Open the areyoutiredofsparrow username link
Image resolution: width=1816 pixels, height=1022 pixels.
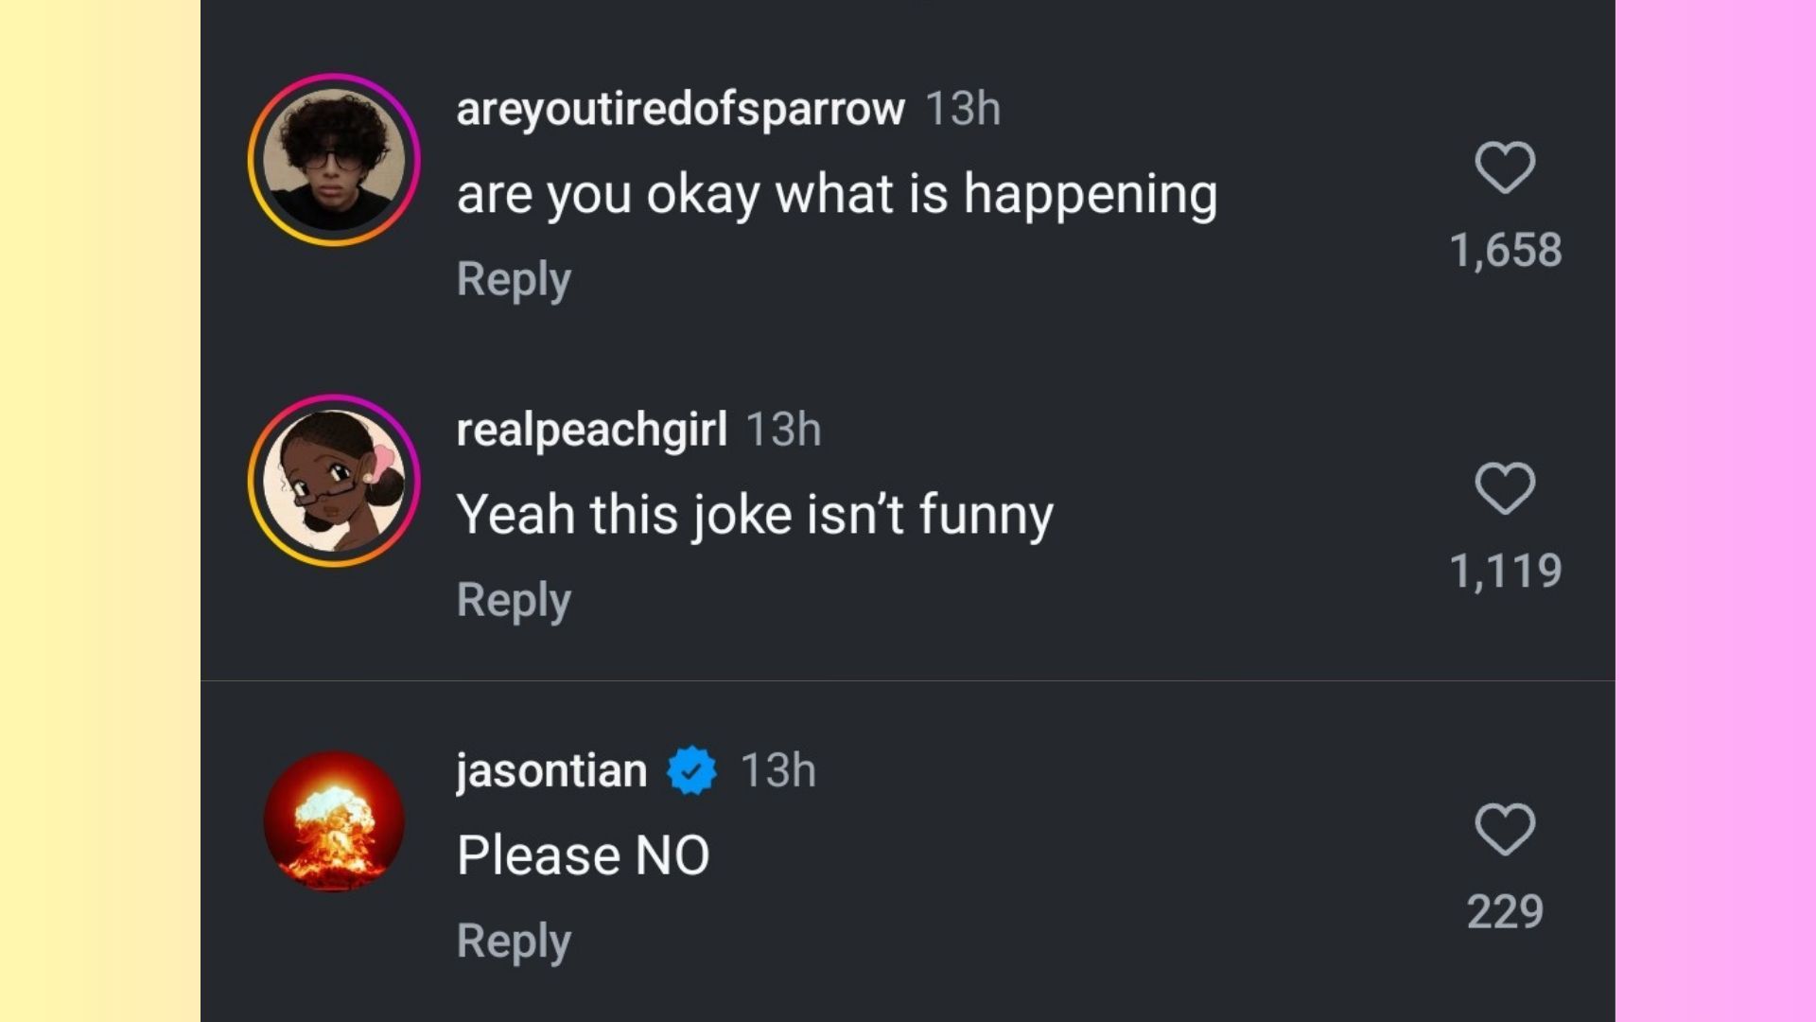tap(681, 109)
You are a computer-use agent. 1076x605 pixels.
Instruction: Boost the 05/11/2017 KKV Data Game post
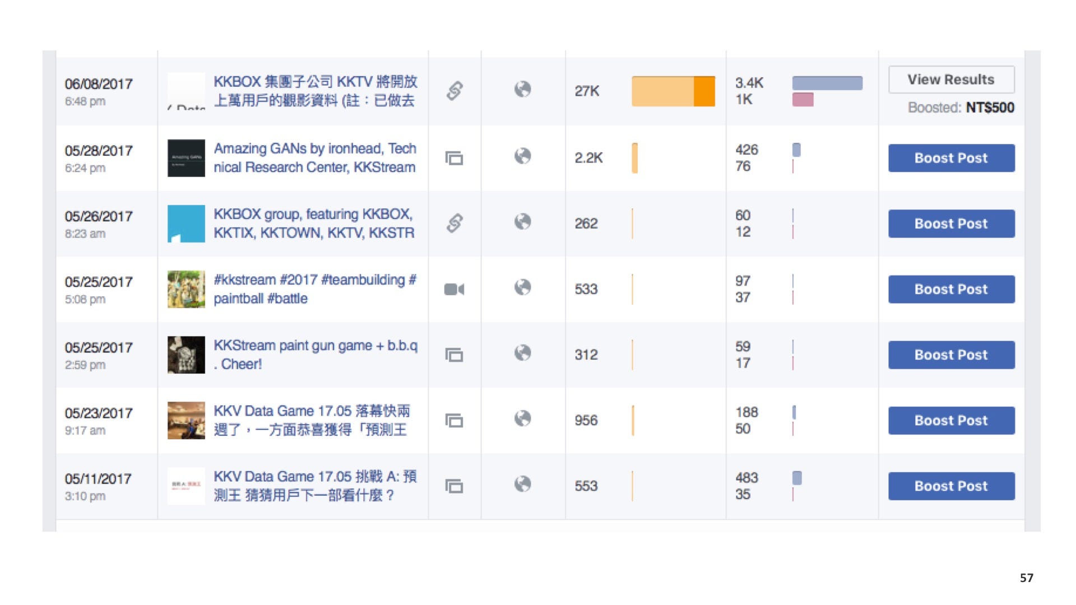pos(951,486)
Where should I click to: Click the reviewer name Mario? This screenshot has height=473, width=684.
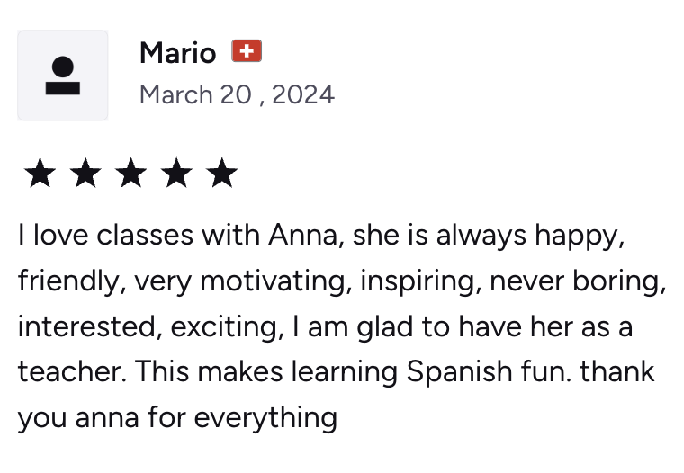click(x=177, y=53)
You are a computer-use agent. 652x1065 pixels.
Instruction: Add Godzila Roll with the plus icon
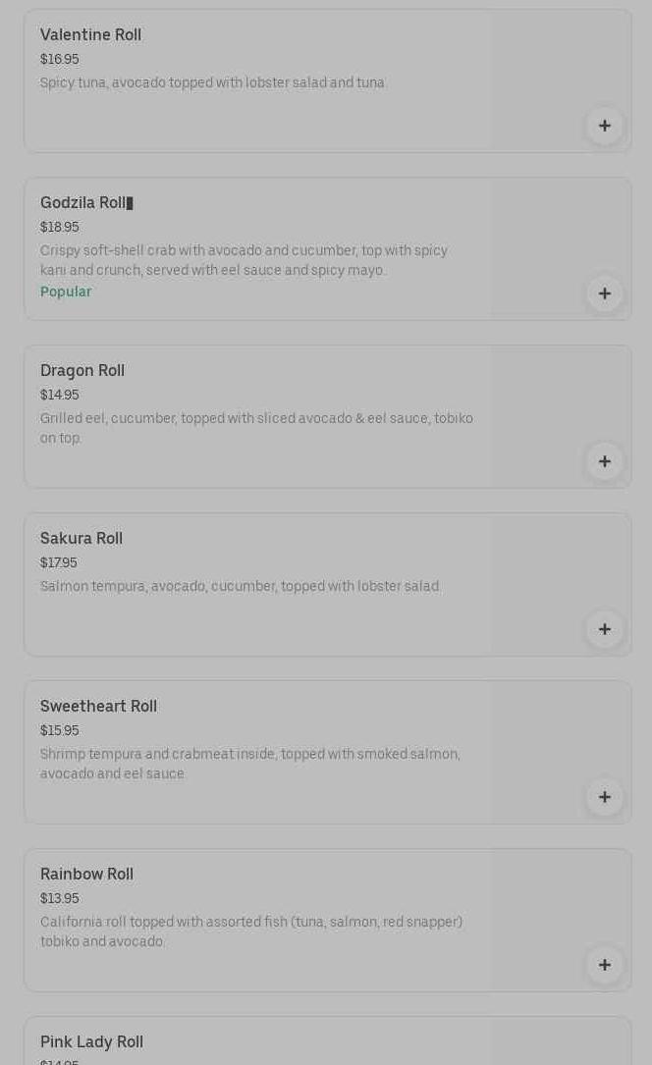(x=604, y=293)
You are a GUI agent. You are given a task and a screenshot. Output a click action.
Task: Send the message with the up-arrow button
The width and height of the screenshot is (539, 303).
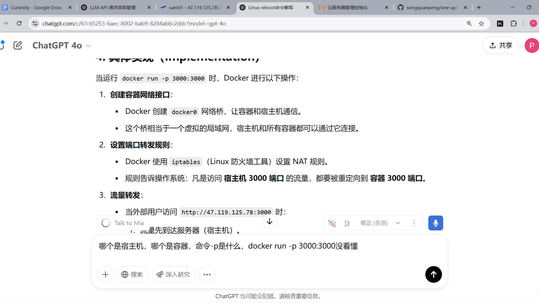(x=433, y=274)
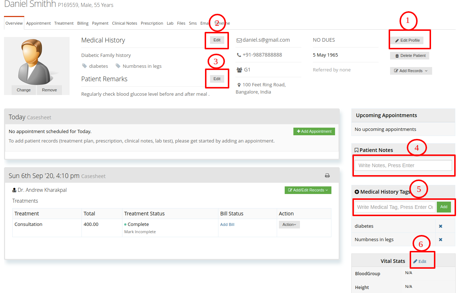Click the Delete Patient button
460x293 pixels.
point(410,56)
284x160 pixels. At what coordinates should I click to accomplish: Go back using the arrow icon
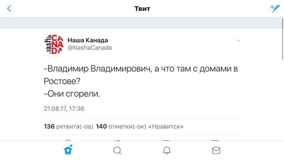click(9, 9)
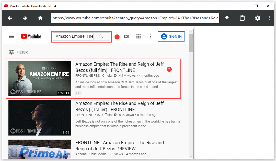Image resolution: width=276 pixels, height=161 pixels.
Task: Click the video camera upload icon
Action: [x=126, y=36]
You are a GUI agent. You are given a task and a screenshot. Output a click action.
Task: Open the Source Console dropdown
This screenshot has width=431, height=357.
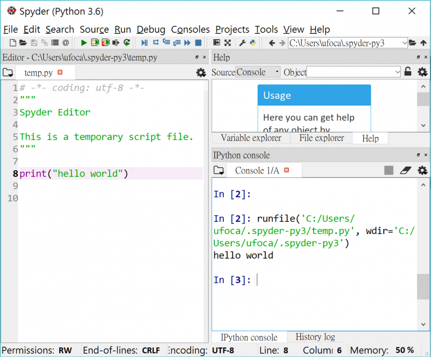258,72
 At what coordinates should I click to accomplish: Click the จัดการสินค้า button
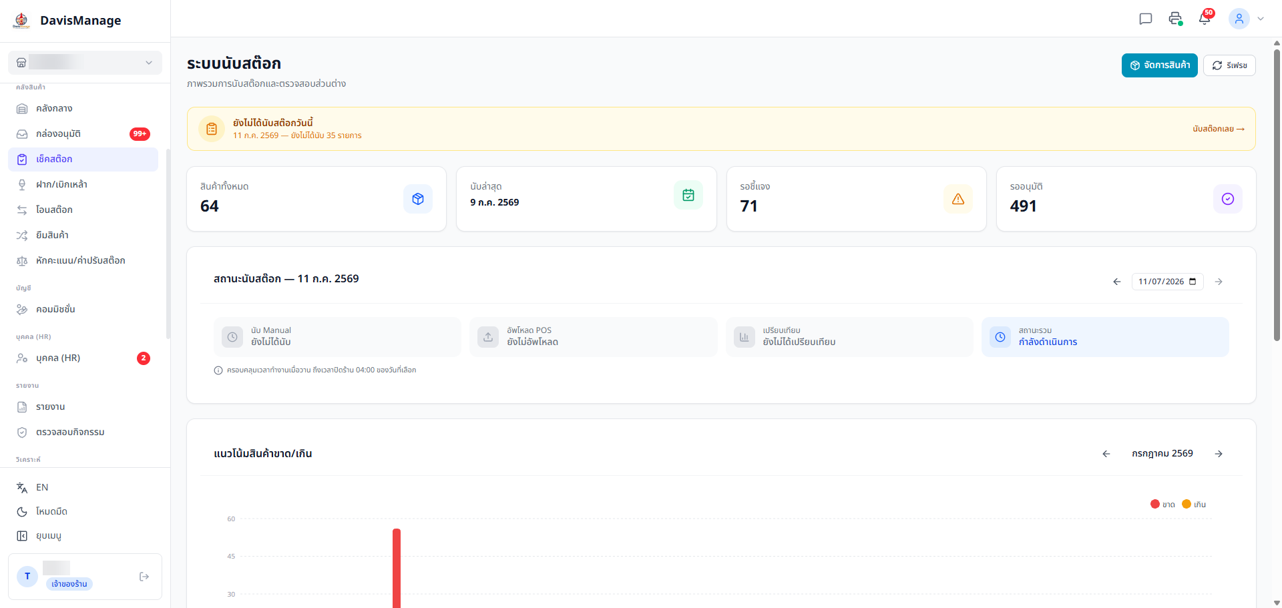click(1160, 65)
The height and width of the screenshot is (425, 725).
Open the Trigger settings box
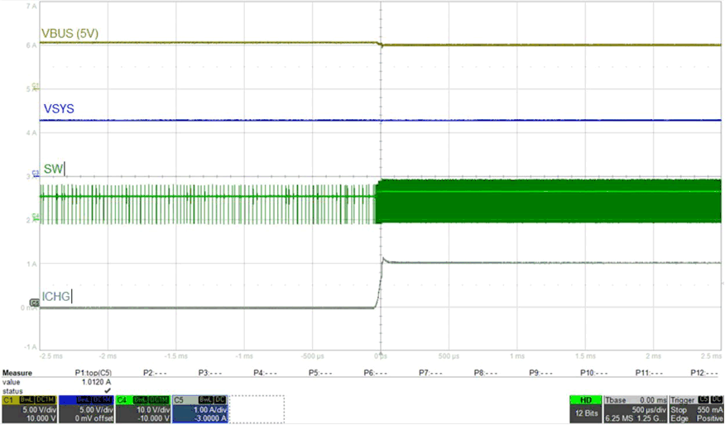pyautogui.click(x=696, y=408)
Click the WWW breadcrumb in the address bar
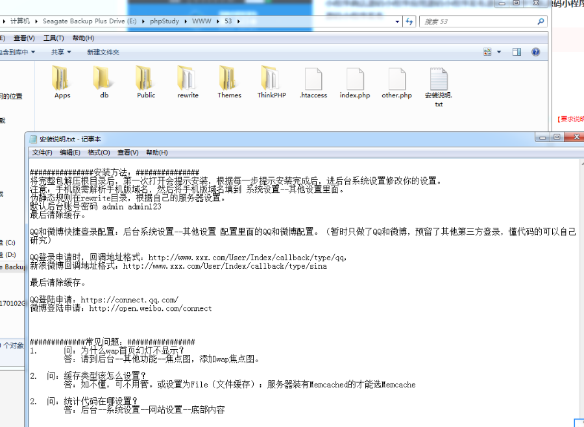The height and width of the screenshot is (427, 584). pyautogui.click(x=201, y=21)
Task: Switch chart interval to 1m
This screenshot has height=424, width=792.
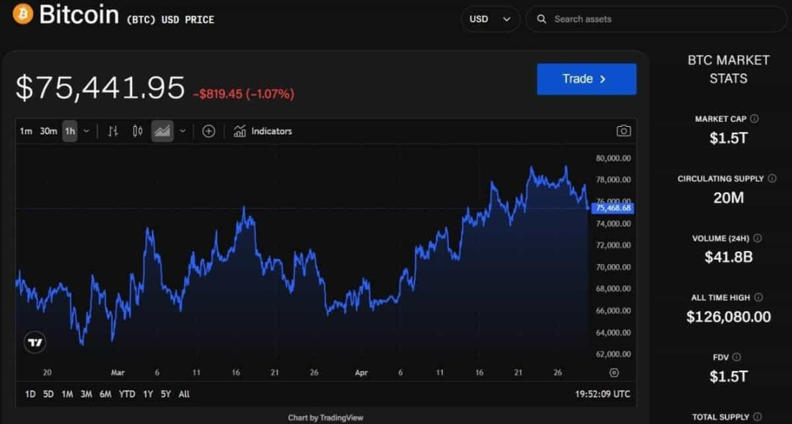Action: pos(26,131)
━━━━━━━━━━━━━━━━
- **Given exercise**
Copy out every one of the items above word for word, leaving out the pictures.

- **Exercise response**
Open the areyoutiredofsparrow username link
Image resolution: width=1816 pixels, height=1022 pixels.
tap(681, 109)
You are a computer-use agent. 1076x605 pixels.
Instruction: Boost the 05/11/2017 KKV Data Game post
pos(951,486)
Where should I click to: Click the reviewer name Mario? This screenshot has height=473, width=684.
click(x=177, y=53)
You are a computer-use agent. 652x1065 pixels.
Instruction: Add Godzila Roll with the plus icon
(x=604, y=293)
You are a GUI agent. You are given a task and a screenshot. Output a click action.
Task: Send the message with the up-arrow button
The width and height of the screenshot is (539, 303).
(x=433, y=274)
Click the Delete Patient button
460x293 pixels.
point(410,56)
284x160 pixels. At what coordinates should I click to accomplish: Go back using the arrow icon
click(9, 9)
Image resolution: width=276 pixels, height=161 pixels.
Task: Click the video camera upload icon
Action: [x=126, y=36]
You are a GUI agent. You are given a task and a screenshot. Output a click action.
Task: Open the Source Console dropdown
This screenshot has width=431, height=357.
258,72
 At what coordinates should I click to accomplish: Click the จัดการสินค้า button
click(1160, 65)
The height and width of the screenshot is (425, 725).
Open the Trigger settings box
pyautogui.click(x=696, y=408)
Click the WWW breadcrumb in the address bar
The height and width of the screenshot is (427, 584). pyautogui.click(x=201, y=21)
Task: Switch chart interval to 1m
This screenshot has height=424, width=792.
Action: pos(26,131)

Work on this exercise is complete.